Un corpo sofferente lo si vede dal fatto che ha disertato la propria forma anatomica. Subisce un deturpamento che non si esprime per mezzo di una elocuzione comunicativa stringata, ma debordante. La sua eloquenza carnale pròspera nello sfigurato, nell’anomalia, nel difforme. Pronunzia a tutto volume una carne sofferta, schiusa al corruttibile e a un affluente dell’ulcerazione. Tale eloquenza formale è data perché ci descriva un virus diffusosi in ogni pennellata di colore.

Ogni pennellata diffonde colore affetto dal virus della difformità

E in ogni pennellata di quel colore affetto da virus, pieno di tossicità e di mordace velenosità, infettivo, noi vi vediamo una forma deflorata dalla decadenza di ogni valore umano, da ogni progresso ragionato della distruzione e da un arbitrio di razionalità in cui si ravviva l’incapacità di ricostruire l’uomo.

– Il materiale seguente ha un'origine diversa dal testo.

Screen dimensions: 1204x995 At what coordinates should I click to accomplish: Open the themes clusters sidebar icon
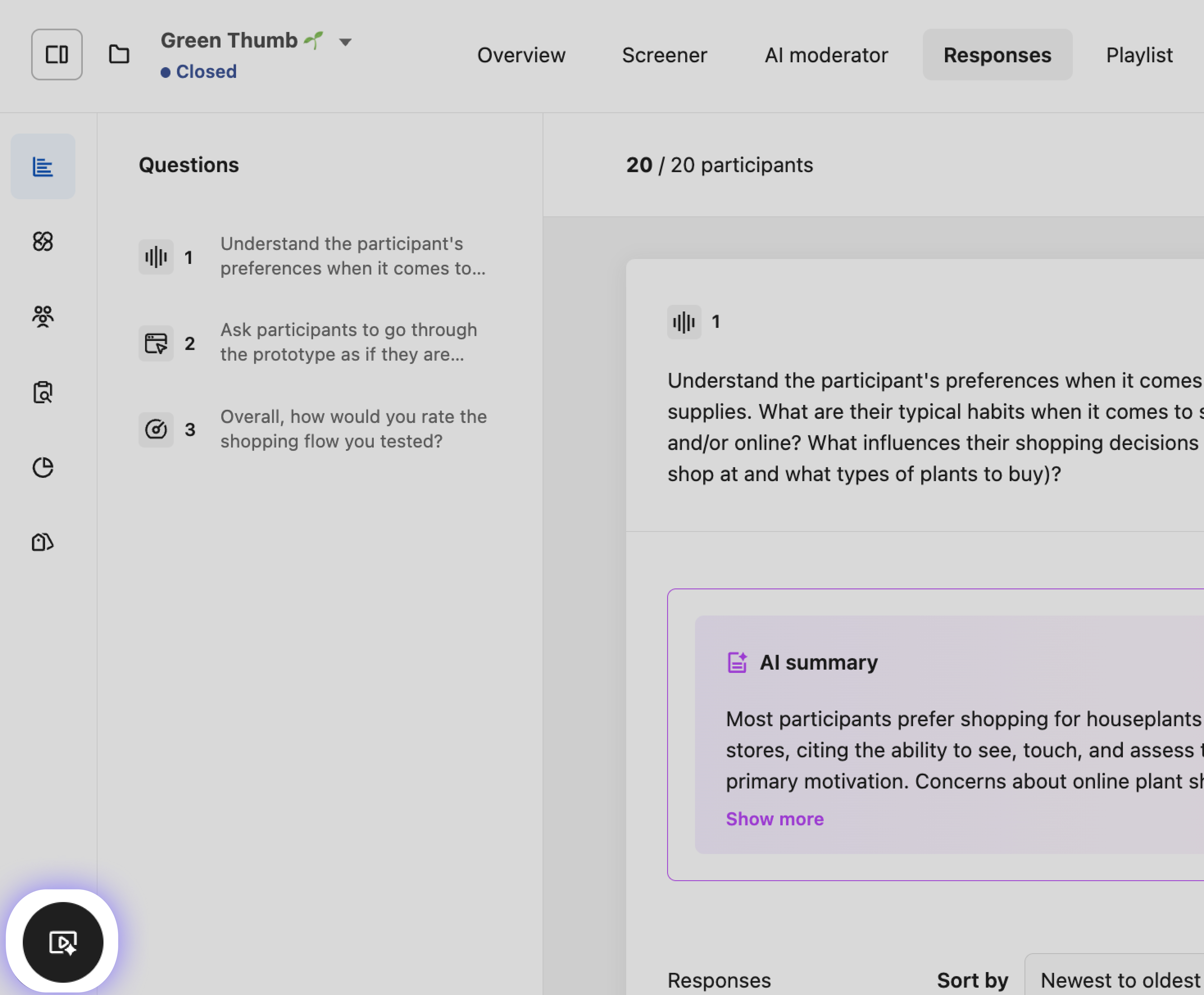(x=43, y=241)
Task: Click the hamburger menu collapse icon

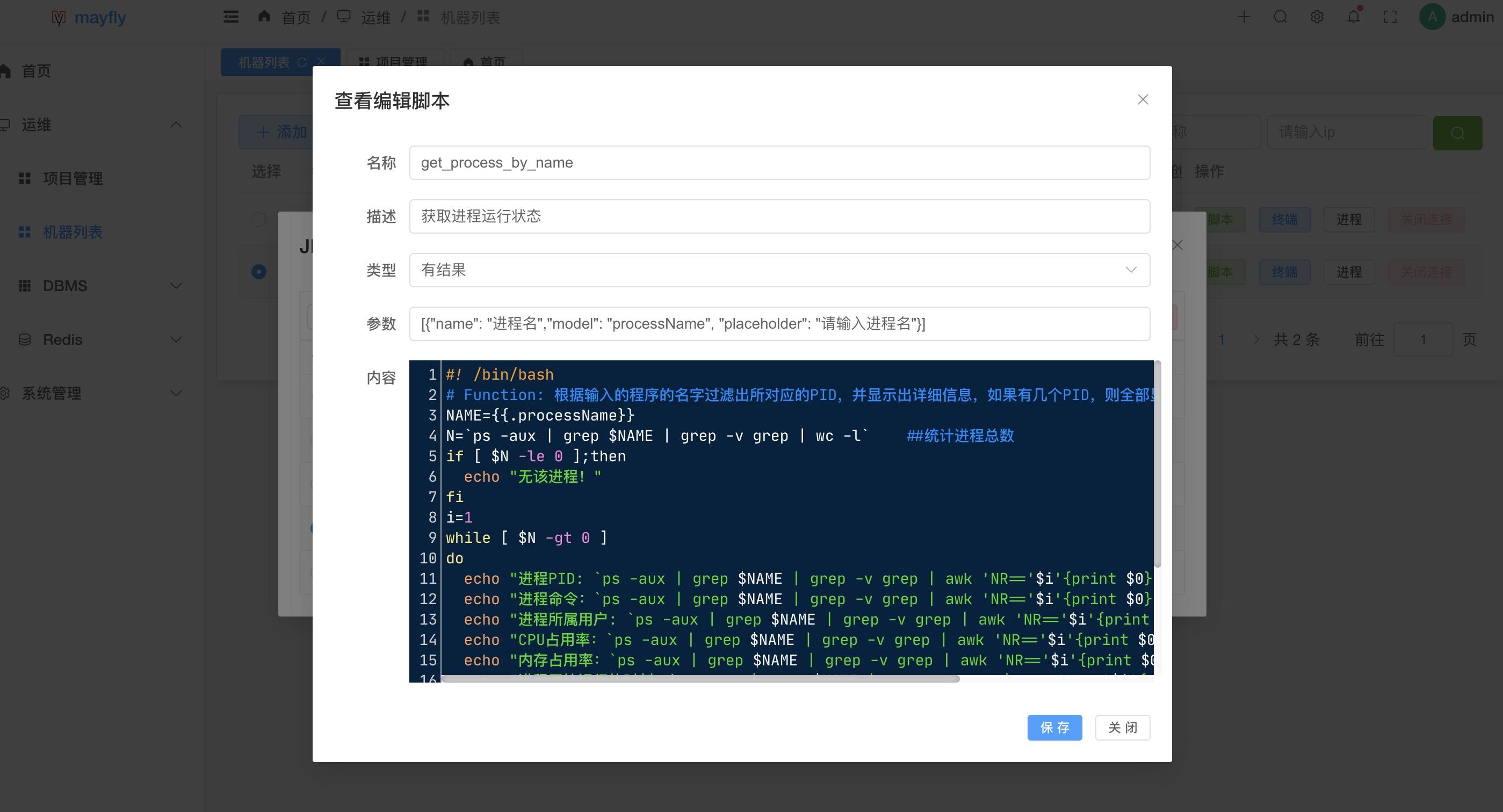Action: pos(231,17)
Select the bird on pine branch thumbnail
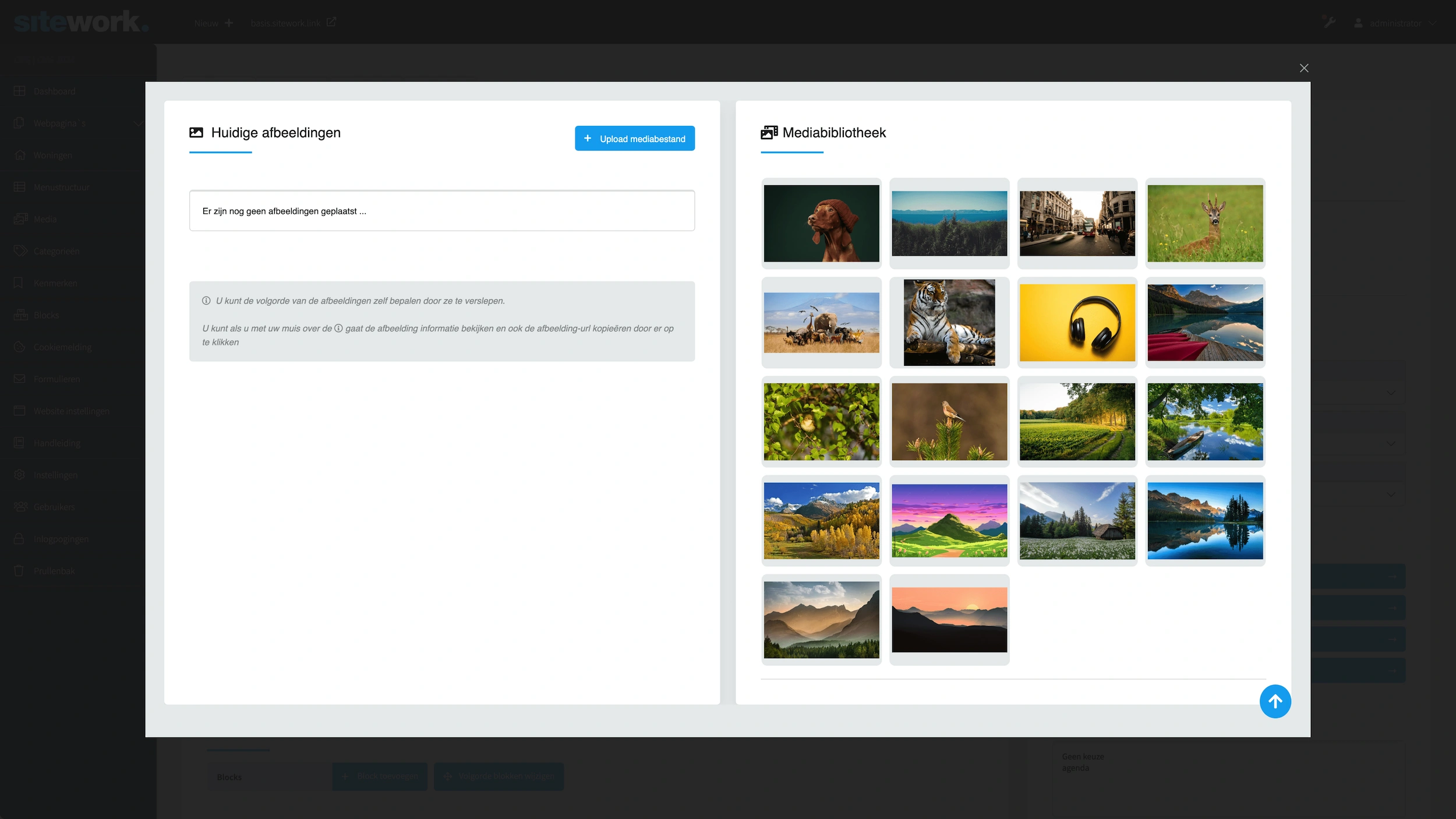The image size is (1456, 819). (x=949, y=422)
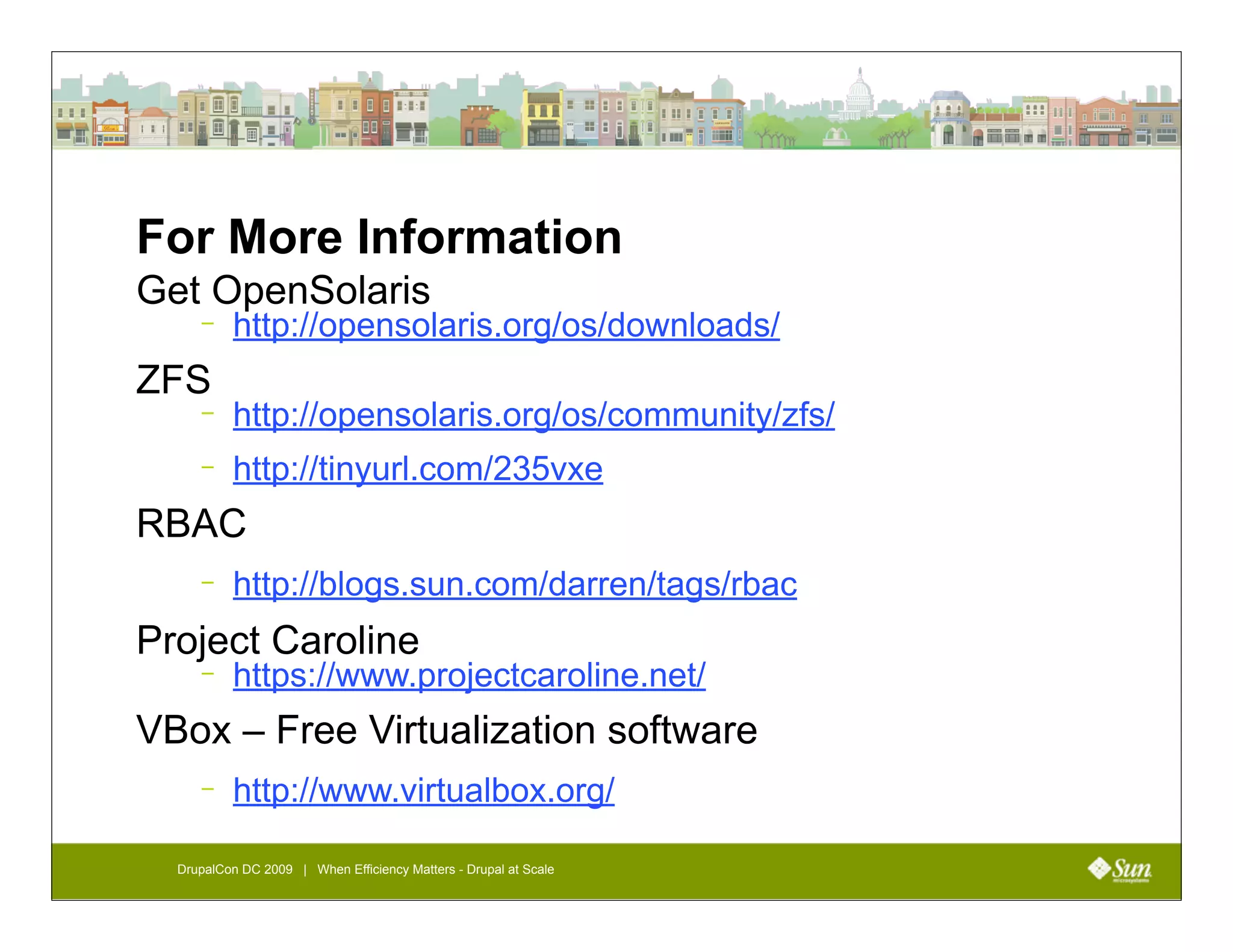
Task: Follow the tinyurl.com/235vxe link
Action: click(417, 469)
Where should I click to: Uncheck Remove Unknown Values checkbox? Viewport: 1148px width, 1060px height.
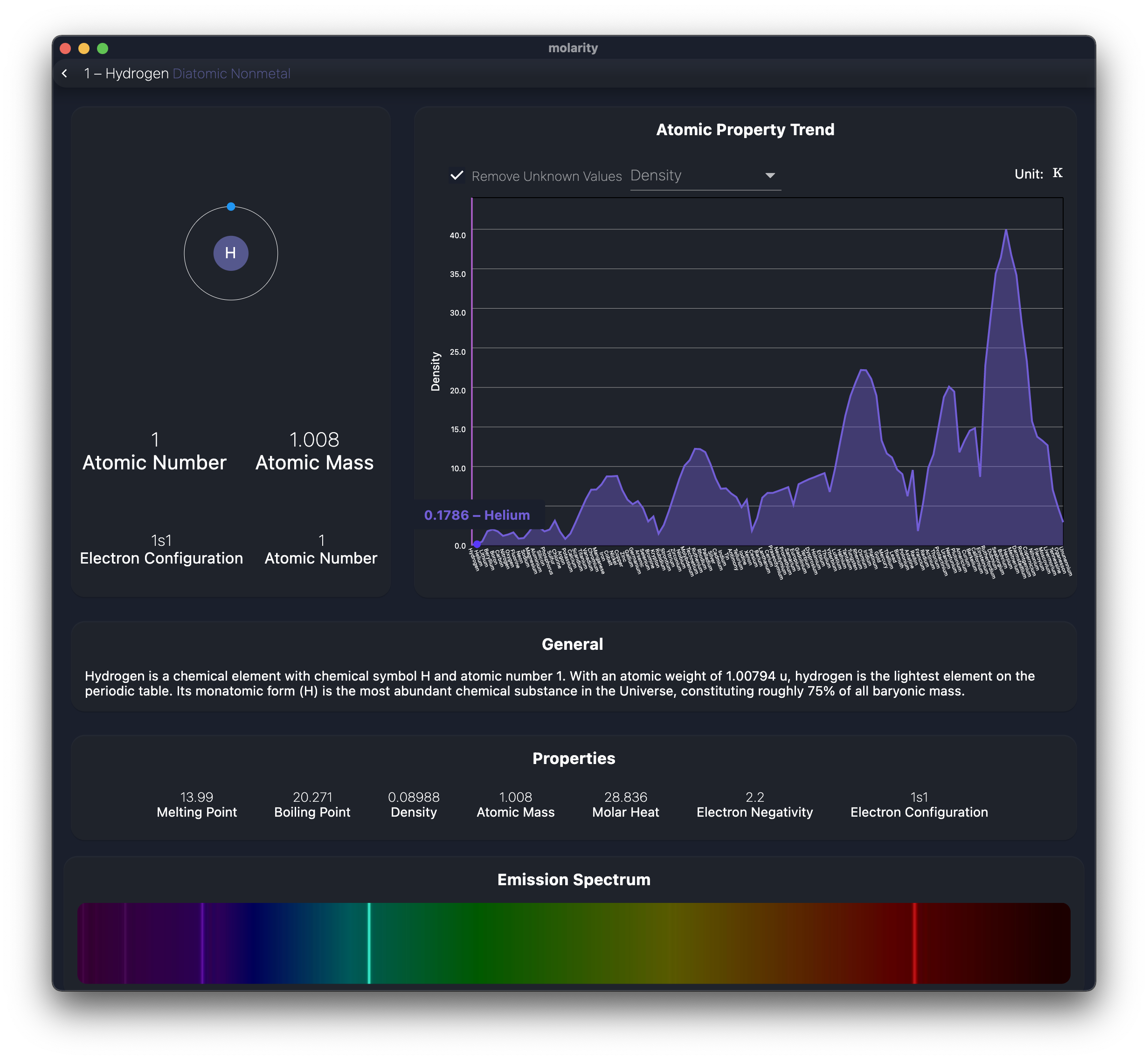456,176
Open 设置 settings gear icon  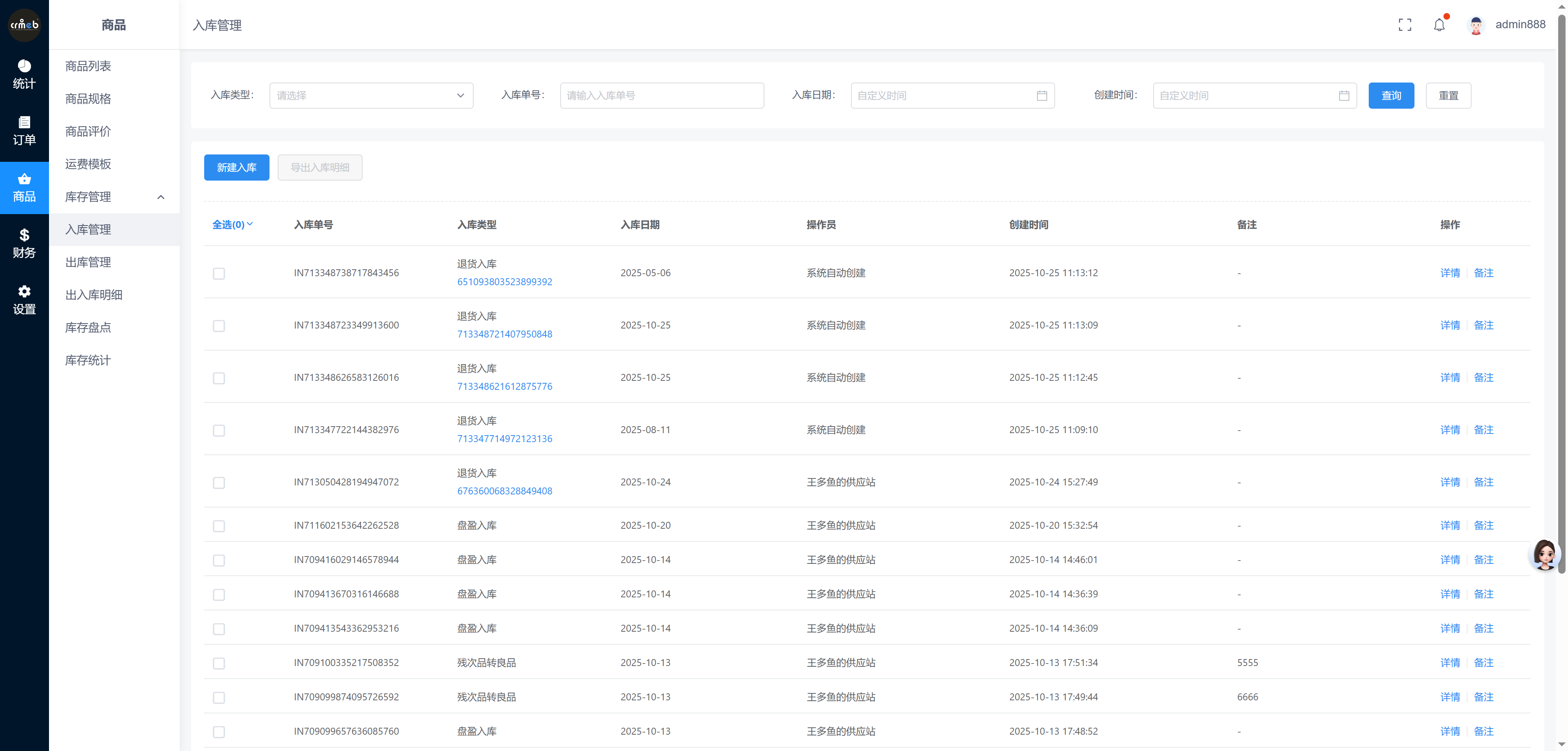point(24,300)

L’uomo è una divinità decaduta, preda del maligno di un mondo da se stesso straziato

E per l’Espressionismo… l’uomo è una divinità decaduta, costretta a errare in un tempo non più eroico, ma turbato dai capziosi avvenimenti storici che gli si ritorcono contro. E non è certamente un caso che in un’opera pittorica espressionista tutto appaia come prelevato dal vomito di un maligno, perché ciò che preme all’opera dichiarare è anche la malignità che equivocamente vive in un mondo da se stesso straziato. Cosicché apprendiamo, da un’opera espressionista, che solo la malignità è coraggiosa, e fa di ogni materia umana il risultato di un odio da tutti odiato.